Mit Felix Voss (Fabian Hinrichs) hätte man die perfekte Gelegenheit gehabt, Elemente einer Culture-Clash-Komödie in die Handlung zu integrieren. Immerhin kommt der Kriminalhauptkommissar aus dem fernen Hamburg in die Frankenmetropole. Leider wird diese Möglichkeit nahezu komplett außer Acht gelassen. Einzig durch das fränkische Urgestein Mathias Egersdörfer, der den Leiter der Spurensicherung spielt, zeigt sich ein wenig fränkisch-herber Charme auf dem Bildschirm. Auch die Figur von Kriminalhauptkommissarin Paula Ringelhahn (Dagmar Manzel) besitzt Potential und ist, was man von einigen Nebenfiguren nicht behaupten kann, wirklich gut gespielt. Leider jedoch bleibt auch dieser Charakter größenteils blass.

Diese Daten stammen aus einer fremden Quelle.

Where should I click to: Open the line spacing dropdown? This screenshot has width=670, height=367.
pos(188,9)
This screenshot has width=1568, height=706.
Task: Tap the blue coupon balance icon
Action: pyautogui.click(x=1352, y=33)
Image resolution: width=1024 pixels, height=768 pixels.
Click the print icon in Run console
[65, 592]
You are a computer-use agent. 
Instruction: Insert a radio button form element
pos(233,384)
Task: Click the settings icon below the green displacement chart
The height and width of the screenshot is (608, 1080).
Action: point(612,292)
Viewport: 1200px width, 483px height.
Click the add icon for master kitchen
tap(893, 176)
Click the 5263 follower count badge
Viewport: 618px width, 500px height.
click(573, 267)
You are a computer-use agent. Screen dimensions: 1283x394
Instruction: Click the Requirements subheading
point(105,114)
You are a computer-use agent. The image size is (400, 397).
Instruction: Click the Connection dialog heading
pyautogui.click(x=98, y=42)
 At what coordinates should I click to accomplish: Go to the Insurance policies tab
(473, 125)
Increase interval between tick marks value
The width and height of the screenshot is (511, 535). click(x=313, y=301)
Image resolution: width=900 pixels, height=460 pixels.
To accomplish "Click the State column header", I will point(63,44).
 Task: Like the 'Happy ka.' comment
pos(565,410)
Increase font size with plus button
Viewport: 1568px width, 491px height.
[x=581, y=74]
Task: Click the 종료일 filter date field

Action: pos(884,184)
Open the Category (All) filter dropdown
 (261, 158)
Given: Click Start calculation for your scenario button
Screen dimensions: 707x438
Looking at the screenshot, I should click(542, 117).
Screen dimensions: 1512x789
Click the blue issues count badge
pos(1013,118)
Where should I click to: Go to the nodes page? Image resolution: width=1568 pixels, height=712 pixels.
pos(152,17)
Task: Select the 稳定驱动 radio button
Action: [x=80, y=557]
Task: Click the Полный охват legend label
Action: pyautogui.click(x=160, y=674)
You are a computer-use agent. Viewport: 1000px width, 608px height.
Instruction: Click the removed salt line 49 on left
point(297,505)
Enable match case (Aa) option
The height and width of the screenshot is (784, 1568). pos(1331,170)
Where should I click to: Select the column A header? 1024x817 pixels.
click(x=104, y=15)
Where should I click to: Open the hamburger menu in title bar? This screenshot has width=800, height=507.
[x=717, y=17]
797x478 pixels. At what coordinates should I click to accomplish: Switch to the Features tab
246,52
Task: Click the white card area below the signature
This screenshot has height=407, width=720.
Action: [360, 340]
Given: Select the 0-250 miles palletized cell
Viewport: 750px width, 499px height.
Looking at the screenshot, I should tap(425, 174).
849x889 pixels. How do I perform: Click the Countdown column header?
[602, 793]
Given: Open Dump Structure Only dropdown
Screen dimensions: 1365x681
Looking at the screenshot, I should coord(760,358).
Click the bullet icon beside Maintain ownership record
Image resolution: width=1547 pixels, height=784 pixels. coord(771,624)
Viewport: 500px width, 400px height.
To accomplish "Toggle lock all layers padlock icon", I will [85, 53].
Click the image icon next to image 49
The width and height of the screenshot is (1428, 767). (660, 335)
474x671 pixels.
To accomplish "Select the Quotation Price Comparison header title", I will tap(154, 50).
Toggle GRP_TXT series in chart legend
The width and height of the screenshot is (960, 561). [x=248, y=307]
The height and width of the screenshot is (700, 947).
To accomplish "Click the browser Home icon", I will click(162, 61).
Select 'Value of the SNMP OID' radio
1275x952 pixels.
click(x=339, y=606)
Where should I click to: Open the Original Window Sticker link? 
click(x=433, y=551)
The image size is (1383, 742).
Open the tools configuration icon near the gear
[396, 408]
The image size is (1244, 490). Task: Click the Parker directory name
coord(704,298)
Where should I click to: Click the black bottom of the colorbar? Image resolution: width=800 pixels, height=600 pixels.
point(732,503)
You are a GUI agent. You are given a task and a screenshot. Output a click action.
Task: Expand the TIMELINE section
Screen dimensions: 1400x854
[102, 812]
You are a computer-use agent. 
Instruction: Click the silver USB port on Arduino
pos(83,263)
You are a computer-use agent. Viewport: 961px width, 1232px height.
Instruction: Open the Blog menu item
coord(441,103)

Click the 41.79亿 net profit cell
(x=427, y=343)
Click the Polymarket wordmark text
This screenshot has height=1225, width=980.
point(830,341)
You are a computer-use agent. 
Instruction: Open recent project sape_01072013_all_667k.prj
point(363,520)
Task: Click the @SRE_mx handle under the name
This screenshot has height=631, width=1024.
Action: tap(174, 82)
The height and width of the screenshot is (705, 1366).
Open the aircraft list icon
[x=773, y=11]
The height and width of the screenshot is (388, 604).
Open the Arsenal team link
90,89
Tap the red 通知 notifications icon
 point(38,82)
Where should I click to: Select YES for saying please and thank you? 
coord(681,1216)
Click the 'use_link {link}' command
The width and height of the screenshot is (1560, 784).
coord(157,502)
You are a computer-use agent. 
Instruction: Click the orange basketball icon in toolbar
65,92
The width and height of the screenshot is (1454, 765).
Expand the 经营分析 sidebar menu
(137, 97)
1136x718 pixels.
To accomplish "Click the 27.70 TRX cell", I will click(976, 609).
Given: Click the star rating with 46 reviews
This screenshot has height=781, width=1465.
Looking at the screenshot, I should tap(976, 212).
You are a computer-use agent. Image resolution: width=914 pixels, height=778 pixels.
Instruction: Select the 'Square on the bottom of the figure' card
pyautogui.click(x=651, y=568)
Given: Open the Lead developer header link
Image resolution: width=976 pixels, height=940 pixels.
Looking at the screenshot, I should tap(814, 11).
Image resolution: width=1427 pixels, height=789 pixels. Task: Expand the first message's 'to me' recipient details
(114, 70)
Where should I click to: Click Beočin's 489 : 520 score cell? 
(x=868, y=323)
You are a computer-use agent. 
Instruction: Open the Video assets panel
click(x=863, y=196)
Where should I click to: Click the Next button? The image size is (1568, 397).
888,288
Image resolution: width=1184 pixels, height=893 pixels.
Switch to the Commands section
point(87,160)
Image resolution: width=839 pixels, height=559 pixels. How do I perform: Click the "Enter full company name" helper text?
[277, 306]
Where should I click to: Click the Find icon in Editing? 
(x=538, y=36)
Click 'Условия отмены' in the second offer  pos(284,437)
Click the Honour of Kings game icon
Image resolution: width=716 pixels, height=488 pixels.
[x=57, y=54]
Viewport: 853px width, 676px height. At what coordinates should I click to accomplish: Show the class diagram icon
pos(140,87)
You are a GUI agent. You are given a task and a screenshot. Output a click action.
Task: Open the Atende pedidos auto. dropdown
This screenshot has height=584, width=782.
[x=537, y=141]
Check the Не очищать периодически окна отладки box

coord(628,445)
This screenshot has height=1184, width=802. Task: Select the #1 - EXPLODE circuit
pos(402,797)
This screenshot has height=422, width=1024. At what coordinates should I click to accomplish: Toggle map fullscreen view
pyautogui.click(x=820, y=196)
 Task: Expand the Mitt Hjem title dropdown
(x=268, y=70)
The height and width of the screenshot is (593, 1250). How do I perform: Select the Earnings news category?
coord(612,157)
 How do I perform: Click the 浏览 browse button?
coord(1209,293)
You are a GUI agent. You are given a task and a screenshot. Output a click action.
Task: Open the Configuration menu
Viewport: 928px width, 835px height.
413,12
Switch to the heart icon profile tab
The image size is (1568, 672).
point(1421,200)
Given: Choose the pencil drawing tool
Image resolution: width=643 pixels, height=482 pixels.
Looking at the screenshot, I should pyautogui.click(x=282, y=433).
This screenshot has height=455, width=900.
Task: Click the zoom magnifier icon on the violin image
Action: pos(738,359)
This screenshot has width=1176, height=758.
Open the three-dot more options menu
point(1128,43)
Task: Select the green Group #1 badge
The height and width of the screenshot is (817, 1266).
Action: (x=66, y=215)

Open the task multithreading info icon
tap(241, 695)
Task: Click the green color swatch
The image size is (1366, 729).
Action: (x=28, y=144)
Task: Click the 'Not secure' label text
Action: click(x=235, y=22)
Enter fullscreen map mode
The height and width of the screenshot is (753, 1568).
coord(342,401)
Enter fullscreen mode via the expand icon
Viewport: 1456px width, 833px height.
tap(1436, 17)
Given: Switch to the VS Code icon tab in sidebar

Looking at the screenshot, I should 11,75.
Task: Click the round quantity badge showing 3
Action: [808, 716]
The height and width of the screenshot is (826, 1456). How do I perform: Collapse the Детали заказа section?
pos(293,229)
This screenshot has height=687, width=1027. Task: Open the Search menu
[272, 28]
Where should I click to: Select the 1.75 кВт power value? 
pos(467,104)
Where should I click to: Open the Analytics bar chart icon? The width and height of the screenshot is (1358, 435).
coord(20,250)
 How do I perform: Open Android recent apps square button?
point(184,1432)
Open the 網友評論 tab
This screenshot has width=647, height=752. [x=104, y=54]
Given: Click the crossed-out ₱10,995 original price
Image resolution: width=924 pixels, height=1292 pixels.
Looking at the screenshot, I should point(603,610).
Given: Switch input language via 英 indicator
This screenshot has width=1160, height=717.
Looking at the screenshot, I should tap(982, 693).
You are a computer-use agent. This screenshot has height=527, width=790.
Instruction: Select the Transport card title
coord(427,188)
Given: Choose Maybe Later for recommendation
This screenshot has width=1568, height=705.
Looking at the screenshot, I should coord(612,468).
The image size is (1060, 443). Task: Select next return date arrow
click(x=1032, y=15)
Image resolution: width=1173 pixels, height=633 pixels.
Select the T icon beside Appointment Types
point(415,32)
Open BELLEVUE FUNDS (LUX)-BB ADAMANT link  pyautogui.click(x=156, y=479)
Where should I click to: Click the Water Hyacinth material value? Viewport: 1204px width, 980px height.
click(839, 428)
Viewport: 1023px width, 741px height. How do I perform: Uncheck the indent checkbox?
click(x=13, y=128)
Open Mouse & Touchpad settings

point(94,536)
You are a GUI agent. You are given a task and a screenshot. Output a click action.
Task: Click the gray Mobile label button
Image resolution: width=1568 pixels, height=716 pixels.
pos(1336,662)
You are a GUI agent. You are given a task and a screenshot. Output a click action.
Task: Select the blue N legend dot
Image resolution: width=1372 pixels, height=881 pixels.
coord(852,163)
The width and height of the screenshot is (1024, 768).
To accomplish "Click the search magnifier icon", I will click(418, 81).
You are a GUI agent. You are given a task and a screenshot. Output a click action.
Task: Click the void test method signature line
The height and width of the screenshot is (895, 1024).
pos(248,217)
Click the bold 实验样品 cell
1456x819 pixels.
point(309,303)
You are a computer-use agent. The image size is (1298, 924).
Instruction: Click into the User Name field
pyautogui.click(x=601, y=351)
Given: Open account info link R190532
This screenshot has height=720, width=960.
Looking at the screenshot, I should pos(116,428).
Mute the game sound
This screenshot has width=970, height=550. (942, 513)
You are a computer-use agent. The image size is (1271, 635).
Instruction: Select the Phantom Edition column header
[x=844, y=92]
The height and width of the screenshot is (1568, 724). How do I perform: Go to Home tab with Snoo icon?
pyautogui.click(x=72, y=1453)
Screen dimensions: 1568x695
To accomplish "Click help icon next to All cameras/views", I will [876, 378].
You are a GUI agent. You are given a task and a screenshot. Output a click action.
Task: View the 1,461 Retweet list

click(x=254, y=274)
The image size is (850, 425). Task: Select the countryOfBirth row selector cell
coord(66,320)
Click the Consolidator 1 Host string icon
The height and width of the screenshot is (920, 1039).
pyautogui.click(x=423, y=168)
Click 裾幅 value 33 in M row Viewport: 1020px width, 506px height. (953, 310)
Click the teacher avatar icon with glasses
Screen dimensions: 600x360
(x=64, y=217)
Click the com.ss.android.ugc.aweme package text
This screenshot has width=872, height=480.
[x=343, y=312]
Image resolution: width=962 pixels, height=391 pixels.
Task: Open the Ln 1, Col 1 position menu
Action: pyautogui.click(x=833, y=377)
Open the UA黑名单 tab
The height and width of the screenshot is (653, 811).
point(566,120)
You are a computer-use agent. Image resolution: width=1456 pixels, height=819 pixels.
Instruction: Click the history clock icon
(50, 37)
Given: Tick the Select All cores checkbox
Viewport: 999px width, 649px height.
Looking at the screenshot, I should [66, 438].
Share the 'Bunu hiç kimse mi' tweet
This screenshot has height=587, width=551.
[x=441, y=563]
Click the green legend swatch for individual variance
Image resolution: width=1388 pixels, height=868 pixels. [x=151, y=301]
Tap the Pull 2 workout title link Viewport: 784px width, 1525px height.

Was den Fall selbst angeht, so macht dieser wahrlich keine Freude. Nach einer nur zu offensichtlich gelegten falschen Fährte ist die tatsächliche Auflösung – wenn man sie nicht ohnehin schon nach den ersten Minuten erahnt hat – so trivial und bereits unzählige Male dagewesen, dass die aufgesetzt wirkende pseudokünstlerische Inszenierung gleich doppelt plump wirkt. Man hat hier 90 Minuten zur Verfügung und macht nicht mehr daraus, als zweitklassige US-Krimiserien à la „The Mentalist“ oder „Bones“ in der Hälfte der Spielzeit schaffen. Wirklich enttäuschend. Die Verwendung von Elementen des „Mulholland Drive“-Soundtracks ist mir zudem übel aufgestoßen, könnten die beiden Filme inhaltlich, stilistisch und qualitativ doch nicht weiter auseinander liegen.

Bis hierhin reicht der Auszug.